VULPO：基于在线策略大语言模型优化的上下文感知漏洞检测 (VULPO: Context-Aware Vulnerability Detection via On-Policy LLM Optimization)

The widespread reliance on open-source software dramatically increases the risk of vulnerability exploitation, underscoring the need for effective and scalable vulnerability detection (VD). Existing VD techniques, whether traditional machine learning-based or LLM-based approaches like prompt engineering, supervised fine-tuning, or off-policy preference optimization, remain fundamentally limited in their ability to perform context-aware analysis: They depend on fixed inputs or static preference datasets, cannot adaptively explore repository-level dependencies, and are constrained by function-level benchmarks that overlook critical vulnerability context. This paper introduces Vulnerability-Adaptive Policy Optimization (VULPO), an on-policy LLM reinforcement learning framework for context-aware VD. To support training and evaluation, we first construct ContextVul, a new dataset that augments high-quality function-level samples with lightweight method to extract repository-level context information. We then design multi-dimensional reward structuring that jointly captures prediction correctness, vulnerability localization accuracy, and the semantic relevance of vulnerability analysis, thereby guiding the model toward comprehensive contextual reasoning. To address the asymmetric difficulty of different vulnerability cases and mitigate reward hacking, VULPO incorporates label-level and sample-level difficulty-adaptive reward scaling, encouraging the model to explore challenging cases while maintaining balanced reward distribution. Extensive experiments demonstrate the superiority of our VULPO framework in context-aware VD: Our VULPO-4B substantially outperforms existing VD baselines based on prompt engineering and off-policy optimization, improving F1 by 85% over Qwen3-4B and achieving performance comparable to a 150x larger-scale model, DeepSeek-R1-0528.

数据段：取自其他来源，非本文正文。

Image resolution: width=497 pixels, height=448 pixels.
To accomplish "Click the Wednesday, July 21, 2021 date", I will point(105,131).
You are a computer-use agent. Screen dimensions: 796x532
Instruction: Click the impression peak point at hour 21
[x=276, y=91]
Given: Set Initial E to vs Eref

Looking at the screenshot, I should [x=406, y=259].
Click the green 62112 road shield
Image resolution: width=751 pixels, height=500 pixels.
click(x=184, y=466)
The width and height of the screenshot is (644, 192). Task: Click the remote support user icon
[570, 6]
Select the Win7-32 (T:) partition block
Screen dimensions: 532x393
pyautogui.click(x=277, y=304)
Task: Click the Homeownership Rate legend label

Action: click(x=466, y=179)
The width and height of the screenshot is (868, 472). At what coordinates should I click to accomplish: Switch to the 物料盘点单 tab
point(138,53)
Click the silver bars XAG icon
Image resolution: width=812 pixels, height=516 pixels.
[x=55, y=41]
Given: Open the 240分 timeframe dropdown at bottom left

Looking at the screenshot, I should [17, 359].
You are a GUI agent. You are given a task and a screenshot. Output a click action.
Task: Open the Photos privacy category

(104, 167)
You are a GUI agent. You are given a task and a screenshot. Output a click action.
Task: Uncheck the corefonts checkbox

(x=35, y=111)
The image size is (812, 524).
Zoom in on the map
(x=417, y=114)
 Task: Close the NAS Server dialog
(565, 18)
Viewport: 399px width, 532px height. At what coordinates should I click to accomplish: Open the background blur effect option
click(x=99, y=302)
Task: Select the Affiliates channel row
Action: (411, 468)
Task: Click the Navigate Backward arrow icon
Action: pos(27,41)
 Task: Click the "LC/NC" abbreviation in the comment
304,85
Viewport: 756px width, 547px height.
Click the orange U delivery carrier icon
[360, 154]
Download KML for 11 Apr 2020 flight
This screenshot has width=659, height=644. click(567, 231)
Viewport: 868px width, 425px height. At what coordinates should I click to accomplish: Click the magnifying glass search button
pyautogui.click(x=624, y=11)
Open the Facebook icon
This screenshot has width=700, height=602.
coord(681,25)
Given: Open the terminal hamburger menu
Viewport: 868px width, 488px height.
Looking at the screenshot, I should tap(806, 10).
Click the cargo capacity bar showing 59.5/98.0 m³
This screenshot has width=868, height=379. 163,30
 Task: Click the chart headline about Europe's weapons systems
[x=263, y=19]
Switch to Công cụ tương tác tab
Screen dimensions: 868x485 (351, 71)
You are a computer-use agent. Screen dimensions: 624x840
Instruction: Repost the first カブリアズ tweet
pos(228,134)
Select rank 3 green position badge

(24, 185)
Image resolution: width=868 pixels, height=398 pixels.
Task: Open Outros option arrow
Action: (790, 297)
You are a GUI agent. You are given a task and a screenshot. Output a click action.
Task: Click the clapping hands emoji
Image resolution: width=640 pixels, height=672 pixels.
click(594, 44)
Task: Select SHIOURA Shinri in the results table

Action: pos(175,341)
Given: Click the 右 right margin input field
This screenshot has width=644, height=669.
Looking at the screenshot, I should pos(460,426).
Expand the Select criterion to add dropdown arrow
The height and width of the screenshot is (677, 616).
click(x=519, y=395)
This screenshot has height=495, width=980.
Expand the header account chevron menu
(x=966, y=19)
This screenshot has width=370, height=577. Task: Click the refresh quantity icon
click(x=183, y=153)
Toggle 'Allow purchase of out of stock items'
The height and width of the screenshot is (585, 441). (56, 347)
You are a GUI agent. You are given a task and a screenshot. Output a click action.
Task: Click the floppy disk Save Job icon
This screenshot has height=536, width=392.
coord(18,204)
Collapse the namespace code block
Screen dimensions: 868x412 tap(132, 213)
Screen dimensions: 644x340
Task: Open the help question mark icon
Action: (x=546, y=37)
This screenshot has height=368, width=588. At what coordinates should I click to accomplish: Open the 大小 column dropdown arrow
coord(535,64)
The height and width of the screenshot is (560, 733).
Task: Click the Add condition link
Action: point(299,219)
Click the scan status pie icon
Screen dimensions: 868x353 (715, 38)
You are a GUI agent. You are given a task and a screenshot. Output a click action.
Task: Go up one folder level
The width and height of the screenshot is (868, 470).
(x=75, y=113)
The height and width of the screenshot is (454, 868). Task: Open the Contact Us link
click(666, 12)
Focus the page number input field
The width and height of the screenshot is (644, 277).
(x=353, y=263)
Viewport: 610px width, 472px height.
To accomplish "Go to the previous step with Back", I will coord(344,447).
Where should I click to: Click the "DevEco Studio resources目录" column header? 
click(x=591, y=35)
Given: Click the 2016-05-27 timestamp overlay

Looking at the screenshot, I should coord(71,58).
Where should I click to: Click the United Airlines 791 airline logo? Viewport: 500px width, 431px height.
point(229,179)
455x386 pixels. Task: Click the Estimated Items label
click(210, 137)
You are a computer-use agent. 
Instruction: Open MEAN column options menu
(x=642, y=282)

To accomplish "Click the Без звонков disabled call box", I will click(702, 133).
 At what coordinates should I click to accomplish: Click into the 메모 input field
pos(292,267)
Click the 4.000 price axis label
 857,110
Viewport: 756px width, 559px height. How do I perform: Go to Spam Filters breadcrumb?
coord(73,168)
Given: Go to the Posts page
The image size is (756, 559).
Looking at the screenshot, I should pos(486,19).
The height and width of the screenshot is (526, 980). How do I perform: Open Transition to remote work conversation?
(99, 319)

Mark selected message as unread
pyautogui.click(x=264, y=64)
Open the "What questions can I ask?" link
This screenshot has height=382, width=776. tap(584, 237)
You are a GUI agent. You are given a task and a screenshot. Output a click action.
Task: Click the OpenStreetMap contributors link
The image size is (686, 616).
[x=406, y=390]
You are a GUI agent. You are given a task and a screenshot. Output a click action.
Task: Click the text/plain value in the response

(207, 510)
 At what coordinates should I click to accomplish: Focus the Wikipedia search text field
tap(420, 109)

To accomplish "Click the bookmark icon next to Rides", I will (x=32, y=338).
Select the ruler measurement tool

翻译：对开源软件的广泛依赖显著增加了漏洞利用风险，凸显了对高效且可扩展的漏洞检测（VD）技术的迫切需求。现有的VD技术，无论是基于传统机器学习的方法，还是基于大语言模型（LLM）的提示工程、监督微调或离线策略偏好优化等方法，在执行上下文感知分析方面仍存在根本性局限：它们依赖于固定输入或静态偏好数据集，无法自适应地探索仓库级依赖关系，且受限于忽略关键漏洞上下文的函数级基准测试。本文提出了漏洞自适应策略优化（VULPO），一种用于上下文感知VD的在线策略LLM强化学习框架。为支持训练与评估，我们首先构建了ContextVul数据集，该数据集通过轻量级方法提取仓库级上下文信息，对高质量函数级样本进行了增强。随后，我们设计了多维奖励结构，共同捕捉预测准确性、漏洞定位精度以及漏洞分析的语义相关性，从而引导模型进行全面的上下文推理。为解决不同漏洞案例的非对称难度并缓解奖励欺骗问题，VULPO引入了标签级与样本级的难度自适应奖励缩放机制，鼓励模型探索具有挑战性的案例，同时保持奖励分布的均衡性。大量实验证明了我们的VULPO框架在上下文感知VD方面的优越性：我们的VULPO-4B模型显著超越了基于提示工程和离线策略优化的现有VD基线，其F1分数较Qwen3-4B提升了85%，并达到了与规模大150倍的DeepSeek-R1-0528模型相当的性能。